● **Task goal**
Say whether each statement below agrees with the report on automakers' bonds, answering yes or no and quoting the deciding words from it. (a) S&P cut its ratings on DaimlerChrysler by one notch. (b) Automakers' bonds make up about 16 percent of the corporate bond market by market value. (c) Telecom Italia Capital's bond sale on Wednesday totaled $4 billion.

● **Reading text**
=-=-=-=-=
NEW YORK, Oct 22 (Reuters) - Automakers' bonds took a hit for a second day on Wednesday as a ratings warning on Ford Motor Co. spurred selling in the sector and pushed yield spreads wider on lower-quality corporate debt.

"Higher quality stuff is hanging in, maybe a basis point wider," said one corporate bond trader. "It seems like an up-in-quality trade in here. No one is selling the higher quality stuff." A basis point is 0.01 percentage point.

Bonds of lower-rated companies were pummeled after Standard & Poor's on Tuesday warned that it might cut its ratings on Ford to one notch above junk. S&P also downgraded its ratings on DaimlerChrysler by one notch and affirmed General Motors Corp.'s ratings with a negative outlook.

"Ford (bonds) had done very well over the last several weeks and they have basically given a lot of that performance back with the S&P action," said Steve Nelson, portfolio manager for AXA Investment Managers.

Ford's bonds widened by about 0.35 percentage point on Wednesday, traders said, bringing their two-day widening to about 0.65 percentage point.

Although automakers' bonds make up only about 6 percent of the corporate bond market, based on their market value, they have a disproportionate impact because their yields spreads are the widest of any major sector, said Jeffrey Rosenberg, head of credit strategy research at Banc of America Securities.

"There's a tremendous concentration of risk and hence yield in the auto sector, and that's why it has such an important influence on the market," he said.

The auto sector turmoil may have raised borrowing costs for Telecom Italia Capital , which boosted yields on its $4 billion bond sale on Wednesday. Investors said yields were raised to compensate for widening yield spreads on lower-rated bonds.

Telecom Italia Capital, a unit of Italy's dominant phone group, sold five-year notes yielding 0.83 percentage point more than Treasuries, 10-year notes yielding 1.03 percentage points more than Treasuries, and 30-year bonds yielding 1.28 percentage points more than Treasuries, all about 0.03 percentage point wider than earlier guidance.

In other markets, benchmark 10-year U.S. Treasury notes rose 22/32, yielding 4.258 percent, as skidding stock prices raised the appeal of safe-haven debt.
=-=-=-=-=
● **Material provided**

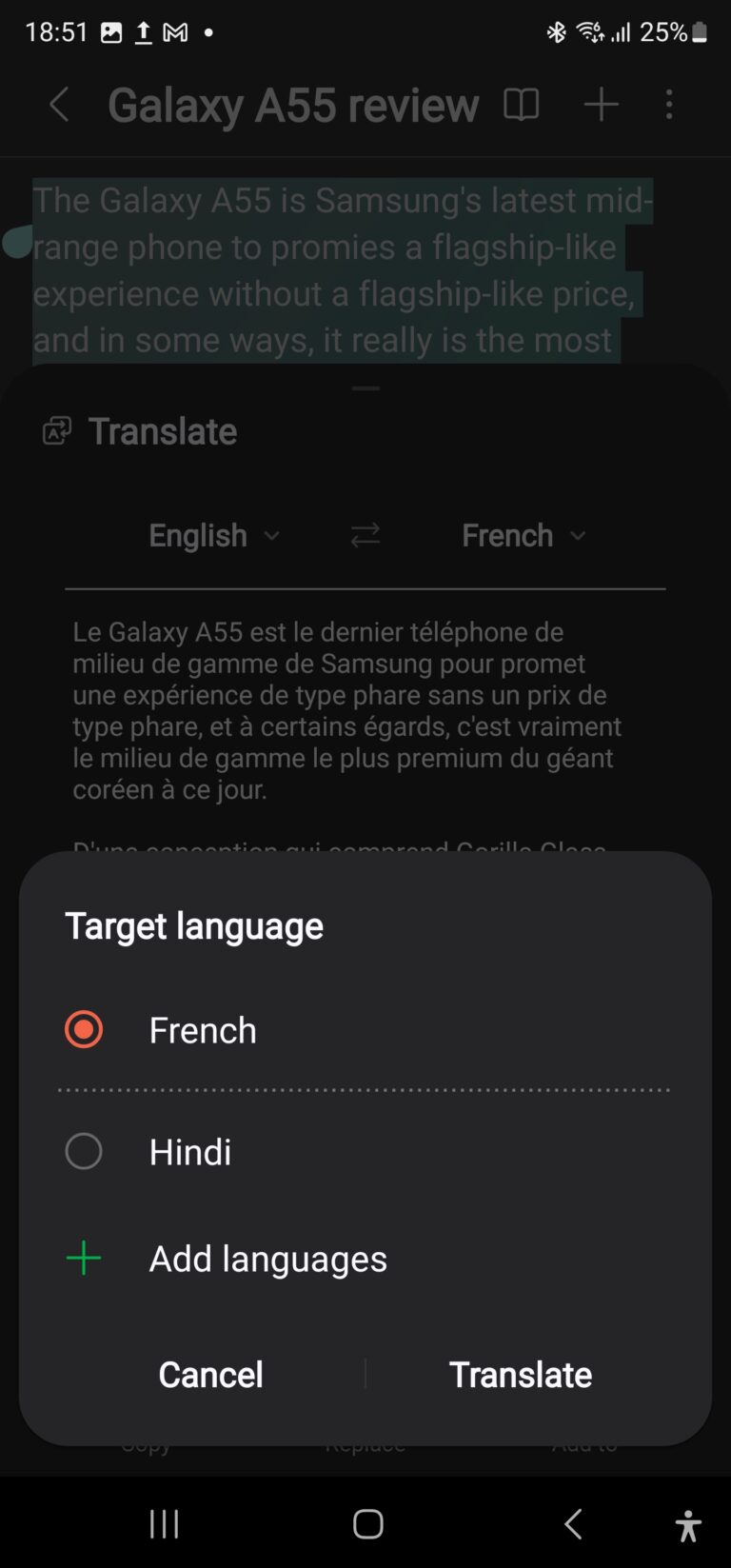Dismiss the dialog via Cancel

(210, 1374)
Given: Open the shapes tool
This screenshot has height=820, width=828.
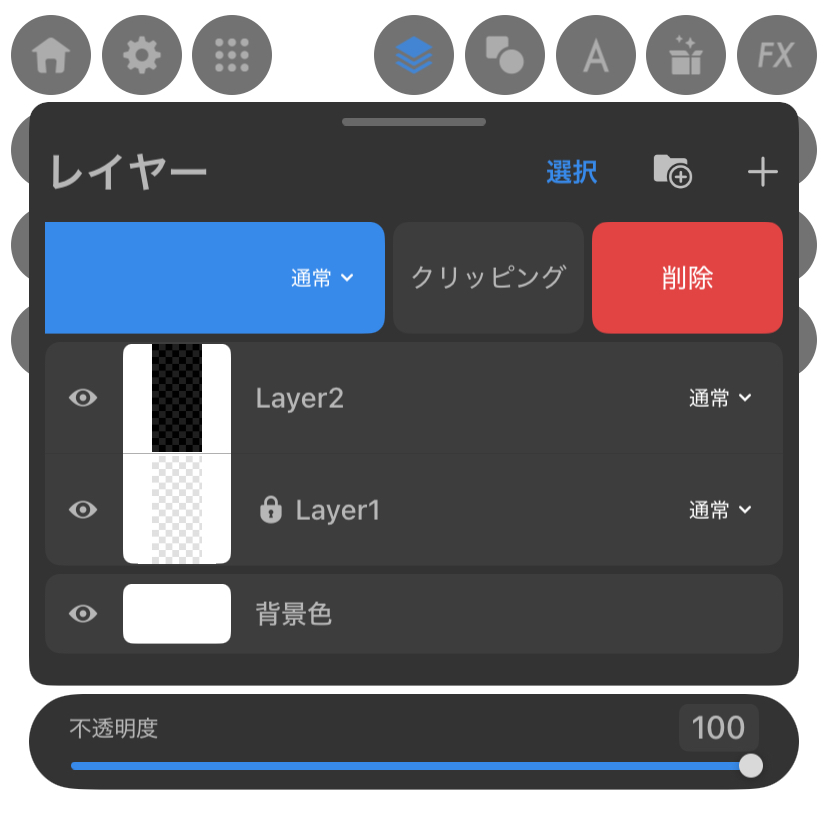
=-=-=-=-=
● **Answer to the exercise**
(a) Yes: "S&P also downgraded its ratings on DaimlerChrysler by one notch"
(b) No: "automakers' bonds make up only about 6 percent of the corporate bond market"
(c) Yes: "its $4 billion bond sale on Wednesday"